44話、クリスマス回。体育館でおこなわれているクリスマスパーティシーンで意味深に複数回インサートされる校門から時計台へのズームアップカットが印象的。その不穏さを踏まえてやってくる三幹部リーダー・ベルゼイが、開口一番「メリークリスマス」とのたまうのがウケる。何より今話の目玉はキリヤくん再登場だが、藤P先輩の「これって木俣のおじいさんのところへ手伝いに行ったメンバーじゃない?」+木俣「1人だけ足りないけどね」が、冒頭のポルンの「(クリスマスに)やってくるのは(おじいさんでなく)子供ポポ」も相まって「え、まさか」の期待を煽るいい台詞としてさくれつしていた。
45話、合唱コン回。課題曲が本作のED曲「ゲッチュウ! らぶらぶぅ?!」になるメタ感。ソロパート入り前のカノン進行アレンジもすばらしく、戦闘BGMが合唱なのも見どころ。青山一人原画回でもある。
46話、いよいよムードも最終盤。なぎさとほのかが戦地へと赴く際、これまでのたのしかった思いでが回想される展開はエモーショナルだった。挿入歌「⭐︎SHINING STAR⭐︎」をバックに変身するのもアツい。敵の本拠地である三幹部の館と駆けだしておわる構成も、1話完結主体の本作にはめずらしいつくり。
47話、いよいよドツクゾーンの世界へと旅立たんとする場面、それぞれの家(族)のカットを差し入れる心憎さ。そこにはいないなぎさとほのかが、いる体で家族の会話が為されるのもよい。前話に引き続き、今回も連続性を意識したおわりかたで、キリヤくんがホワイト&ブラックを救ってEND。

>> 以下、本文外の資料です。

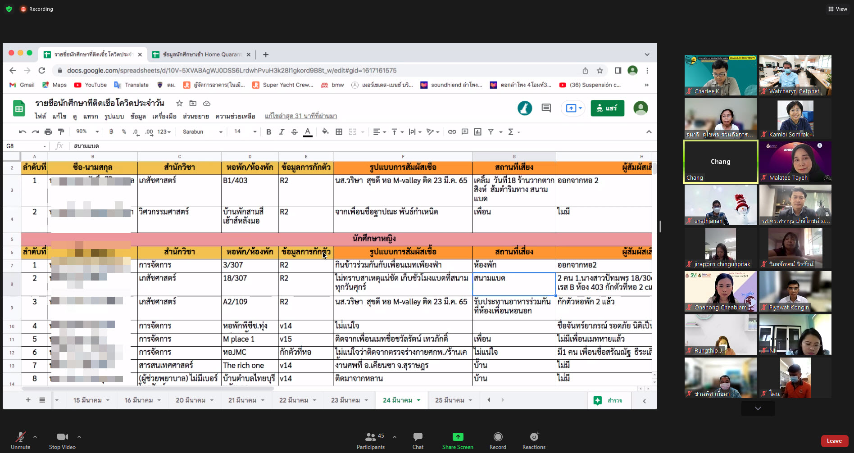Viewport: 854px width, 453px height.
Task: Toggle italic formatting
Action: click(282, 132)
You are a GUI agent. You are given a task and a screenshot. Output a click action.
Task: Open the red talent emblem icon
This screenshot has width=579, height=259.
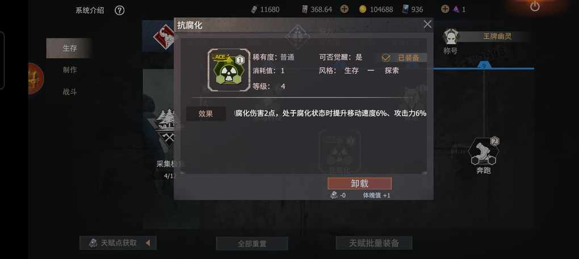164,36
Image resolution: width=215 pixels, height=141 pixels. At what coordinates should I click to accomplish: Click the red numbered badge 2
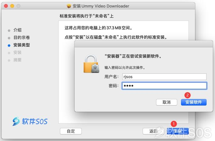(188, 95)
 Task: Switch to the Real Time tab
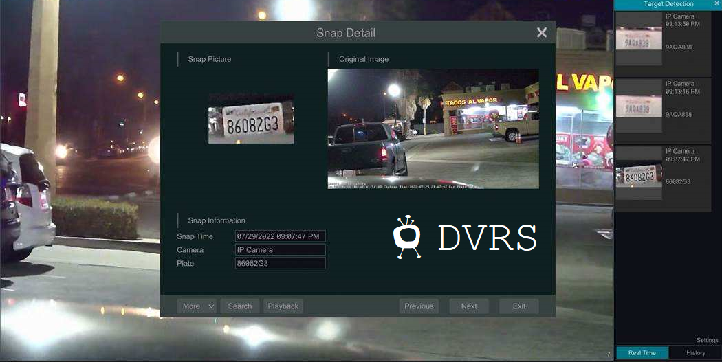(642, 353)
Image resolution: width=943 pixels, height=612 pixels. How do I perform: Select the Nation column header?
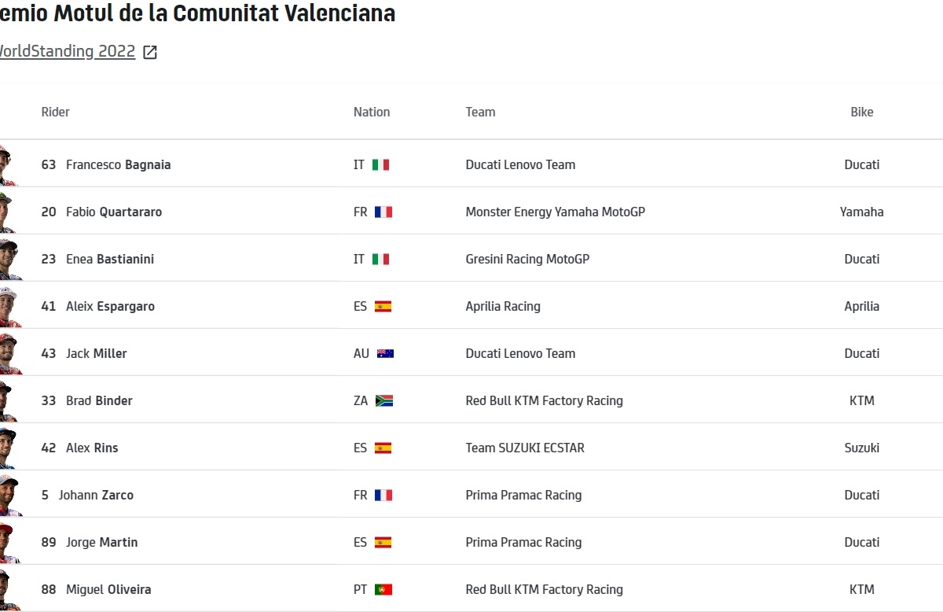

48話、これまで幾度となく放たれてきたマーブルスクリューも、ラストバトルということで声音の迫力がちがってくる。反旗を翻していた三幹部もとうとうジャアクキングに吸収され、戦地もドツクゾーンからなぎさとほのかの住む虹の園(人間世界)へ、というところで終幕。ダンバインの「浮上」的なおもしろさがある。
最終49話、いきなりレインボーストーム→効かない→OPの起き上がりカットという血湧き肉躍るとんでもないはじまり。登場からずっと「子供」として描かれてきたポルンの成長が、プリキュアたちのさいごのパワーアップにつながる展開もグッとくる。OP曲レインボーストームで決着をつけるのもサイコーにアツく、ここぞとばかりに踏ん張りと手にぎりを反復強調する演出もゲキアツである。ラストバトルがおわり、ほのかの家の縁側で永遠のねむりにつこうとするミップルメップルを見つめるなぎさとほのかの瞳が不気味なのがウケた。ハイライト過多。最初にも少し触れたが、続編があることもあってか、単体としてはあまりいいおわりかたとは思えなかった。だから余韻にも浸ることなく、MHの1話もつづけて観たのだった。